# Raw data

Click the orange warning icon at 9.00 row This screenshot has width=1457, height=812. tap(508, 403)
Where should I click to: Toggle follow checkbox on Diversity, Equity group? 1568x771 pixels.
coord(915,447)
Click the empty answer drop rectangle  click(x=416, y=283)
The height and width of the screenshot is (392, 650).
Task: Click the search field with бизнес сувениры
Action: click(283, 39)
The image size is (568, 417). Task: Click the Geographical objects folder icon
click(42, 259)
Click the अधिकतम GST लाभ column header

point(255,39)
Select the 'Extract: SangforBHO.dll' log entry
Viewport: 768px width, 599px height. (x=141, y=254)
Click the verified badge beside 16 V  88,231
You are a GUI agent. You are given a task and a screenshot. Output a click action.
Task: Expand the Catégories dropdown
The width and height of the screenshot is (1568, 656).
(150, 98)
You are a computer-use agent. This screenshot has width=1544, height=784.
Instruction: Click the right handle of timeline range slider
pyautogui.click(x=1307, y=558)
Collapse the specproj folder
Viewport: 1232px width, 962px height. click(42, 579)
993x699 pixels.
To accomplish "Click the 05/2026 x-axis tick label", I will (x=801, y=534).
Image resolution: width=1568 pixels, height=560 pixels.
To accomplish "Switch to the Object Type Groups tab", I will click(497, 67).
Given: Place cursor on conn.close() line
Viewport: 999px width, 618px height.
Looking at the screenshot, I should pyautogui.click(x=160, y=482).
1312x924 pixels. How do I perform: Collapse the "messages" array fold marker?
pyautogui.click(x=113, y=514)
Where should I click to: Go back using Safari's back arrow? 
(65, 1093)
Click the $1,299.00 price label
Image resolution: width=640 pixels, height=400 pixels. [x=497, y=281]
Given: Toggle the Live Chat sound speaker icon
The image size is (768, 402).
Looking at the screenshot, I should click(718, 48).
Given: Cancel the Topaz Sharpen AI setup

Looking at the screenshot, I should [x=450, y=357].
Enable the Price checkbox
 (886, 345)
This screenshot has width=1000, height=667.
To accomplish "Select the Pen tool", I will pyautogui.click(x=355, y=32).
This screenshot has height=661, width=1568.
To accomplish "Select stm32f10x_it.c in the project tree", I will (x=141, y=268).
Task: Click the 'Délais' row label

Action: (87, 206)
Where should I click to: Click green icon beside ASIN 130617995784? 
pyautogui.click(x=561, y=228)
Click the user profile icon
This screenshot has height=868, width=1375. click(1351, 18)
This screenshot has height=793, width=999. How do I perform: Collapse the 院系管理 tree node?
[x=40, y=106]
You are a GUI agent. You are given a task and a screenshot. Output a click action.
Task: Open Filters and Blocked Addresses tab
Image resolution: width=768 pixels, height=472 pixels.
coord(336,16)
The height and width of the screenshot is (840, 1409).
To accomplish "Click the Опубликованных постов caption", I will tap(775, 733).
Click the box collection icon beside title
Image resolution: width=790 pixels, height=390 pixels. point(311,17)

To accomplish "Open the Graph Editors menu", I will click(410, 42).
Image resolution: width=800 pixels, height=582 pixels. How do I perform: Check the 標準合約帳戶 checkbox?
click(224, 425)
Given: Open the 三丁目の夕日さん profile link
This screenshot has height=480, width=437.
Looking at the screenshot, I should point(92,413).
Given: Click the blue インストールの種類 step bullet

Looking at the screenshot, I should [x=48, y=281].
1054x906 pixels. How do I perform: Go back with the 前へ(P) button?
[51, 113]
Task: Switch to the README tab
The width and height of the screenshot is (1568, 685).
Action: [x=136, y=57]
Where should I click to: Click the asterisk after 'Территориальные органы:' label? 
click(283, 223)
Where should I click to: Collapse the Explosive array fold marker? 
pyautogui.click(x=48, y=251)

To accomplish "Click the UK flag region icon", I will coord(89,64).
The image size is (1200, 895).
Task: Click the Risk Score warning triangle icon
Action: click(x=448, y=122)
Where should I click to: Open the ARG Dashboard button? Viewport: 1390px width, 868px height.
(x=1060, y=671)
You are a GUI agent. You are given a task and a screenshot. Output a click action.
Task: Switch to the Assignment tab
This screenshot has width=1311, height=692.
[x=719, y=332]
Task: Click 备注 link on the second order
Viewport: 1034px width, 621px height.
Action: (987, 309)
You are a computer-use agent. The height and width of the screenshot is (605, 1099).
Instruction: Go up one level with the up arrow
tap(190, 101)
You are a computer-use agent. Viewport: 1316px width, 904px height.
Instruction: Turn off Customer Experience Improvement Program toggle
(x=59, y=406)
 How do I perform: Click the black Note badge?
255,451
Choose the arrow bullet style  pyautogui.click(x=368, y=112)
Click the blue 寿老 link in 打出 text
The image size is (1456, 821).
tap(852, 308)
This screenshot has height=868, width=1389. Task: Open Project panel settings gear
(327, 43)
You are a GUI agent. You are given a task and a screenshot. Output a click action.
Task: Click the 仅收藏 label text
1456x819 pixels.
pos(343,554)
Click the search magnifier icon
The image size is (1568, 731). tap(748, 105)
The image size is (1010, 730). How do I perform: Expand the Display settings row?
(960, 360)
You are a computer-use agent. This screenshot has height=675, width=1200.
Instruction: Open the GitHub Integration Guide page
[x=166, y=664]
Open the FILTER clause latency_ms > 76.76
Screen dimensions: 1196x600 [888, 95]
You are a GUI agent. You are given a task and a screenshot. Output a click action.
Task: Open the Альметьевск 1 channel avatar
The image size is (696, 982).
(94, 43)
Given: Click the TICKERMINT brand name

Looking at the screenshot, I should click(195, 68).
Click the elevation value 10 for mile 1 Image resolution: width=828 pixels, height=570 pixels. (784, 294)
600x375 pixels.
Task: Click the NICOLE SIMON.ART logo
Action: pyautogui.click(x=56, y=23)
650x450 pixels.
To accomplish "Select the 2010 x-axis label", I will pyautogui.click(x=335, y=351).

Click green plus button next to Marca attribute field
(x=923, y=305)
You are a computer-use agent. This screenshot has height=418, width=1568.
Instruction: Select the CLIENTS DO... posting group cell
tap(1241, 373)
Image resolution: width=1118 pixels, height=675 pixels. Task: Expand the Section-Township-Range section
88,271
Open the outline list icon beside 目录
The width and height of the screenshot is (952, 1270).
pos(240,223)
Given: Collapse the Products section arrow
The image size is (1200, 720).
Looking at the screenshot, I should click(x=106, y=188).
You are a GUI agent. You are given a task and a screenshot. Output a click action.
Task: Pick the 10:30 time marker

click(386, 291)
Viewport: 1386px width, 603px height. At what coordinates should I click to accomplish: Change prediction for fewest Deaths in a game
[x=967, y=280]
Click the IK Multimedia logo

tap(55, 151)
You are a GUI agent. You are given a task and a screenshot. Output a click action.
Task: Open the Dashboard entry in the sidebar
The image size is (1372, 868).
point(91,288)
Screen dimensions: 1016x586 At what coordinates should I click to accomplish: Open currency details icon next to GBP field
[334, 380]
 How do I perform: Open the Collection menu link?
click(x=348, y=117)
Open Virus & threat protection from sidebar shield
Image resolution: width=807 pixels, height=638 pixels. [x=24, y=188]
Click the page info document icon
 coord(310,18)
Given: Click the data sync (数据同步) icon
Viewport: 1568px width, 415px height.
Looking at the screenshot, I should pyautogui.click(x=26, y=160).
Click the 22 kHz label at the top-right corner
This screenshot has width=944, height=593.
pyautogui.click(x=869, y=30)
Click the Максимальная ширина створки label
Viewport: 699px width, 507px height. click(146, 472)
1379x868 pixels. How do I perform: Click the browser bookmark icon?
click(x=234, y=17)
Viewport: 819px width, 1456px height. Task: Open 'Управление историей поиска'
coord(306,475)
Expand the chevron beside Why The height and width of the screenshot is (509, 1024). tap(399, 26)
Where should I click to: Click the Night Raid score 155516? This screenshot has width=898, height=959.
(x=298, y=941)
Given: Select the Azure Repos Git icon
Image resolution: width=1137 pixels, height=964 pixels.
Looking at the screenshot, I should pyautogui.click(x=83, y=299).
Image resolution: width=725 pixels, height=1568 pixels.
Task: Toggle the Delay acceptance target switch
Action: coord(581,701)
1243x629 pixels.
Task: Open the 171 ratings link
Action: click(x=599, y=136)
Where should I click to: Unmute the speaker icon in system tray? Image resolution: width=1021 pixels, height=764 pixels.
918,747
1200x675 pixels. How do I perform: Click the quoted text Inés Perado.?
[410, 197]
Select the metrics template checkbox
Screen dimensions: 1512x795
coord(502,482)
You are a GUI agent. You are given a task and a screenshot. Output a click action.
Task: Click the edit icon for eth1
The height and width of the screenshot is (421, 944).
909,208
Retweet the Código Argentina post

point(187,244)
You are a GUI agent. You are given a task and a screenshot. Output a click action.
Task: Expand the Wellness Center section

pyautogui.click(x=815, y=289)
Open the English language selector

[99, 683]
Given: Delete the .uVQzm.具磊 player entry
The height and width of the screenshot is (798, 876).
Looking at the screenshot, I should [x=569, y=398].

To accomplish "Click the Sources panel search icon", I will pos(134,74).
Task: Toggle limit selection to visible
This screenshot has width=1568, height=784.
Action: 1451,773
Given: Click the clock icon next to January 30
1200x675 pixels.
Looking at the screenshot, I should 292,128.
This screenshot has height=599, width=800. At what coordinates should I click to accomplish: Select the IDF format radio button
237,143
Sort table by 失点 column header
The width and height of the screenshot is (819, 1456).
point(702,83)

# Problem details
Write out only the lines that run from the line containing "has width=1544, height=784." through the line containing "Image resolution: width=1568", both included, exactly as they appear above.

# Answer space
You are a computer-use agent. This screenshot has width=1544, height=784.
Instruction: Click the right handle of timeline range slider
pyautogui.click(x=1307, y=558)
Collapse the specproj folder
Viewport: 1232px width, 962px height. click(42, 579)
993x699 pixels.
To accomplish "Click the 05/2026 x-axis tick label", I will (x=801, y=534).
Image resolution: width=1568 pixels, height=560 pixels.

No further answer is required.